In April, we alerted customers that hackers are planning to use zero day exploits to take over unpatched Windows XP machines and use them as botnets in coordinated DDOS attacks. This alert discusses a new threat that is also related to Windows XP vulnerabilities.
According to our sources, government agencies believe the current risk of foreign cyber attacks is at an all time high. Groups from China, Russia, and the Middle East are suspected to be planning cyber attacks against US organizations. Intentions vary by group and they are driven by both political and criminal motivations. For example, tension over Ukraine is thought to be behind possible Russian attacks.
The threat being most frequently discussed is a massive DDOS attack with the intent of distracting organizations while hackers launch malware attacks. The successful installation of malware is the real threat and likely targets are the large numbers of Window XP machines that are no longer being patched for security vulnerabilities. Many organizations have large numbers of medical devices, ATMs, and control systems that use the XP operating systems.
- Scan regularly. Patch or add compensating controls where and when possible.

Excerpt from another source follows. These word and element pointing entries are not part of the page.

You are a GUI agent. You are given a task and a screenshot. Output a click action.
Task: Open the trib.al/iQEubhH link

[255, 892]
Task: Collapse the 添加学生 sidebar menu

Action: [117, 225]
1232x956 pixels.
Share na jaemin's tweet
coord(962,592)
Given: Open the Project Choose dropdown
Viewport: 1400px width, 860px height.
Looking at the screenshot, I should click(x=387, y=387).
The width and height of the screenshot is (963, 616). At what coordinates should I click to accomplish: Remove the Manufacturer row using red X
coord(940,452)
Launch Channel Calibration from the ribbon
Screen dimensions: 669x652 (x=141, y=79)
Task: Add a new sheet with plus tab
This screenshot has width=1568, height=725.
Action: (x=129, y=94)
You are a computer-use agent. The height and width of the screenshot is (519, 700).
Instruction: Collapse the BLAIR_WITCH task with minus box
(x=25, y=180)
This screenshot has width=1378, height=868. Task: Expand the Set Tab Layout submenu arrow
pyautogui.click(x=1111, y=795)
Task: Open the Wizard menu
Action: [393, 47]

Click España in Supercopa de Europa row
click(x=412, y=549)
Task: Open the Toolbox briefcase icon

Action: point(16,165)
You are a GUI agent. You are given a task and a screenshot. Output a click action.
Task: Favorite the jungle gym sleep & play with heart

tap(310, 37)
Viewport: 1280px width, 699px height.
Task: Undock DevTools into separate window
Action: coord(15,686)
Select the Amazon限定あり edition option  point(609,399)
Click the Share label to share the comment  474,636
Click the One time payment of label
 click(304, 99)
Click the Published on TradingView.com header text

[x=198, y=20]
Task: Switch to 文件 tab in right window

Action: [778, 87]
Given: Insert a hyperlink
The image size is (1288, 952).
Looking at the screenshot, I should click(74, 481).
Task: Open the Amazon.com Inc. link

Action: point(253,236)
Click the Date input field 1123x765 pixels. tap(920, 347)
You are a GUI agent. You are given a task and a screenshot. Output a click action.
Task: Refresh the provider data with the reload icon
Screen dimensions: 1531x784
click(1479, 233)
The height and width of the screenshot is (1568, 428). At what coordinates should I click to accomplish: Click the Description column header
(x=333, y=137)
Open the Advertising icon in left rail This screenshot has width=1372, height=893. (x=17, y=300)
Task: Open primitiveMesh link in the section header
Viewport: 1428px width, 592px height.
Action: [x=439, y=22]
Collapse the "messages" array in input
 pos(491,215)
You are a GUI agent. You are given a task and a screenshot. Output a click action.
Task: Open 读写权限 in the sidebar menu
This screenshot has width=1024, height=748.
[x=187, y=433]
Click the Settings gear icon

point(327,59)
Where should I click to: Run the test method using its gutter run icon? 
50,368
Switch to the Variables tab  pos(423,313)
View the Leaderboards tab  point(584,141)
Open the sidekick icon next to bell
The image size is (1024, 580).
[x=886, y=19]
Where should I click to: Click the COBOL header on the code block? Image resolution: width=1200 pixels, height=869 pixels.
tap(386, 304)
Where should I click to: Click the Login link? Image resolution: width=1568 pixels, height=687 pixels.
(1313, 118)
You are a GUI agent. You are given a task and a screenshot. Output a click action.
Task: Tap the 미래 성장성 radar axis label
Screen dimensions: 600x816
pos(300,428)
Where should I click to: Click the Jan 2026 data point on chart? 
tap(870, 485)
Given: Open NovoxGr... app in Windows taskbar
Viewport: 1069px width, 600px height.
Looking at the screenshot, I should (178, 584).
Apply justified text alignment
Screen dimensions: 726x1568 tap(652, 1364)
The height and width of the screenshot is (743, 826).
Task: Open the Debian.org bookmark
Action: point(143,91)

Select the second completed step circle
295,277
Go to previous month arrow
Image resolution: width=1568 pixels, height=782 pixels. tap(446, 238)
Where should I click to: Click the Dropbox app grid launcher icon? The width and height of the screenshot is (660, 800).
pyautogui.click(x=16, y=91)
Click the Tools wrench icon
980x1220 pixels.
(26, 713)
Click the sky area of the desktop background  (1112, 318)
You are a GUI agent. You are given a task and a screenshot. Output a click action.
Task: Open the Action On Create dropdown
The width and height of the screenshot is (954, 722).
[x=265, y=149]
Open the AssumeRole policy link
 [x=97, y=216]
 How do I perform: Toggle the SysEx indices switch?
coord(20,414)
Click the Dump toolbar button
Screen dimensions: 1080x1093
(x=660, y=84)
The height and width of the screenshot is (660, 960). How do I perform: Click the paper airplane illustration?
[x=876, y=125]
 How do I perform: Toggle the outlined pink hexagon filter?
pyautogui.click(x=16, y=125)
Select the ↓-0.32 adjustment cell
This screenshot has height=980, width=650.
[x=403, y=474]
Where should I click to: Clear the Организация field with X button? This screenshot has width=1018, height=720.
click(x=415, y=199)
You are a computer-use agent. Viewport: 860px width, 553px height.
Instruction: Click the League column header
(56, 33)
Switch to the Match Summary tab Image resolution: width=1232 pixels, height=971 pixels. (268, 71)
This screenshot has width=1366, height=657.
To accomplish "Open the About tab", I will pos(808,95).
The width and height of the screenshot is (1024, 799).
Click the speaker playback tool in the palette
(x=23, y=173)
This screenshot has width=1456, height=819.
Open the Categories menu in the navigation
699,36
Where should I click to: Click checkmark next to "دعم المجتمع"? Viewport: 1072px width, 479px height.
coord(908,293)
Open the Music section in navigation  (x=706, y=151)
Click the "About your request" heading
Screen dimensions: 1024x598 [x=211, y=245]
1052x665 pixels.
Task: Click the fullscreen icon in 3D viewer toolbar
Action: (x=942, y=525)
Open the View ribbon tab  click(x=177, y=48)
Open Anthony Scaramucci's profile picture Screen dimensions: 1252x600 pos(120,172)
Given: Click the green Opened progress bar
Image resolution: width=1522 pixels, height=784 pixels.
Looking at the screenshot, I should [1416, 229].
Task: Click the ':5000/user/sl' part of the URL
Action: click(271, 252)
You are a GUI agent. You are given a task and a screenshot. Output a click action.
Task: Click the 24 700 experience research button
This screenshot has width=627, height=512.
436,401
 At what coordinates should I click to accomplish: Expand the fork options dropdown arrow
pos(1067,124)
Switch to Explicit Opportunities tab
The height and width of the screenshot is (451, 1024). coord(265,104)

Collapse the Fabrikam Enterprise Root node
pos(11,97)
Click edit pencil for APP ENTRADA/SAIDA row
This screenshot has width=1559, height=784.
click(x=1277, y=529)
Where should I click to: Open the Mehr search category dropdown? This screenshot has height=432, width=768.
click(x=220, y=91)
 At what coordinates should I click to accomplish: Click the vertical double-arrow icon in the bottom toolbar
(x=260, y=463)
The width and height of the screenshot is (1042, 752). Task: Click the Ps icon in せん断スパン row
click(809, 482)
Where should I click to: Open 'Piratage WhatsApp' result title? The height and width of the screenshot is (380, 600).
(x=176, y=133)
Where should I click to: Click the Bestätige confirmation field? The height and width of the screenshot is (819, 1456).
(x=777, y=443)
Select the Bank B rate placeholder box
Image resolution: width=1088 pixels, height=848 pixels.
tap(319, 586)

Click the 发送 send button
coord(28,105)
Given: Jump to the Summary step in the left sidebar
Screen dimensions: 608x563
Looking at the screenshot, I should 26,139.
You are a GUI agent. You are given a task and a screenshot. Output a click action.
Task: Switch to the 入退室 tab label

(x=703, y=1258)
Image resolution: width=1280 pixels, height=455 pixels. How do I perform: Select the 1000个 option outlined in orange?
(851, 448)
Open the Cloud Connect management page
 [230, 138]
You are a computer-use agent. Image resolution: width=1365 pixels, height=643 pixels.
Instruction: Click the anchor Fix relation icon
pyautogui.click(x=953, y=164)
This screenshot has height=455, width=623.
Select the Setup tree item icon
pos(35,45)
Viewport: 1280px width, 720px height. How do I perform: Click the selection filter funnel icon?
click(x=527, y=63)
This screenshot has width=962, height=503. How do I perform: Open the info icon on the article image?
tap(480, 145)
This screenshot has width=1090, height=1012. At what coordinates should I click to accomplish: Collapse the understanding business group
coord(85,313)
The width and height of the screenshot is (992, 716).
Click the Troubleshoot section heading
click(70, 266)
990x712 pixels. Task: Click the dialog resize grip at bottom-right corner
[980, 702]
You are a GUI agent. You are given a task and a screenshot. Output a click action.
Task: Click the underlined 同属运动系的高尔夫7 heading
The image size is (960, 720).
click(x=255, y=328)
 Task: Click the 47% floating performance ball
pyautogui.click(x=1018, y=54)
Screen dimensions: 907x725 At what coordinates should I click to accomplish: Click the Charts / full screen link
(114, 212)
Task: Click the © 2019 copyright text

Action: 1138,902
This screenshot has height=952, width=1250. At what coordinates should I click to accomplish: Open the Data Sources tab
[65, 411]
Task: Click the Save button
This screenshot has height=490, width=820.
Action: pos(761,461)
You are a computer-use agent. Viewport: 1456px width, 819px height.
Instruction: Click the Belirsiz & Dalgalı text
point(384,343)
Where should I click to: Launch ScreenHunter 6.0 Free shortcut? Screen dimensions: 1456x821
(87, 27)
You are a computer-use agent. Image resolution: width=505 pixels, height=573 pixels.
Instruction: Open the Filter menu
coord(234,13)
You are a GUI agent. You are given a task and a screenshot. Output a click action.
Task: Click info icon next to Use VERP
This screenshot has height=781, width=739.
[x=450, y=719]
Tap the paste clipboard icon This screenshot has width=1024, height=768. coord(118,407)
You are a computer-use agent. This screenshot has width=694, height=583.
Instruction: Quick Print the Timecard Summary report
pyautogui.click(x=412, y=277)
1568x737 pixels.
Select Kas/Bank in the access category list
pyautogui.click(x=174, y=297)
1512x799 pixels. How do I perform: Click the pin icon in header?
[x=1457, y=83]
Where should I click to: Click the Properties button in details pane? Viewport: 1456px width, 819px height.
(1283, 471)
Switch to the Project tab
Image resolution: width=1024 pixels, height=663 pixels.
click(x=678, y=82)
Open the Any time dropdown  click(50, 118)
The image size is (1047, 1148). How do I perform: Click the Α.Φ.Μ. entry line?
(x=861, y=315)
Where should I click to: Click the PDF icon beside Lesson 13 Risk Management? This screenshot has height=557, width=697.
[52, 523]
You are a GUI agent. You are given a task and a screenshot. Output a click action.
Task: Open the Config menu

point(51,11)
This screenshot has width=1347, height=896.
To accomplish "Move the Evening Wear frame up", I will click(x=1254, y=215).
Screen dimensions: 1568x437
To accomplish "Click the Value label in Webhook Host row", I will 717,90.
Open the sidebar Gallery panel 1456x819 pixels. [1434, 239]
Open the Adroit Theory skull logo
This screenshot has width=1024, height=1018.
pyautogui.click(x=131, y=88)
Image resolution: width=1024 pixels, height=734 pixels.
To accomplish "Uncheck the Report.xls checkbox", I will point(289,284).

- Use Vulnerability Management tools to tag assets that cannot be patched.
- Maintain updated signatures on Intrusion Protection Systems.
- Use a SIEM system or service to model unpatched assets and monitor for IOC (Indicators of Compromise) and CnC (Command and Control) via log and traffic correlation with Threat Intelligence and Reputation data sources.
- Automate blocking of suspicious traffic from malicious IPs.
- Use cloud-based redirection services to mitigate DDOS attacks. Understand the bandwidth of these services to ensure your vendor is not vulnerable to being overwhelmed by a large scale global attack.
- If practical, group vulnerable Windows XP machines in dedicated subnets and take machines off line during a DDOS attack.
- Develop contingency plans to deal with this threat and manual workarounds if Windows XP devices are not available.
Our intelligence is the scale of these attacks could be very large and we recommend you take proactive action to protect your organization.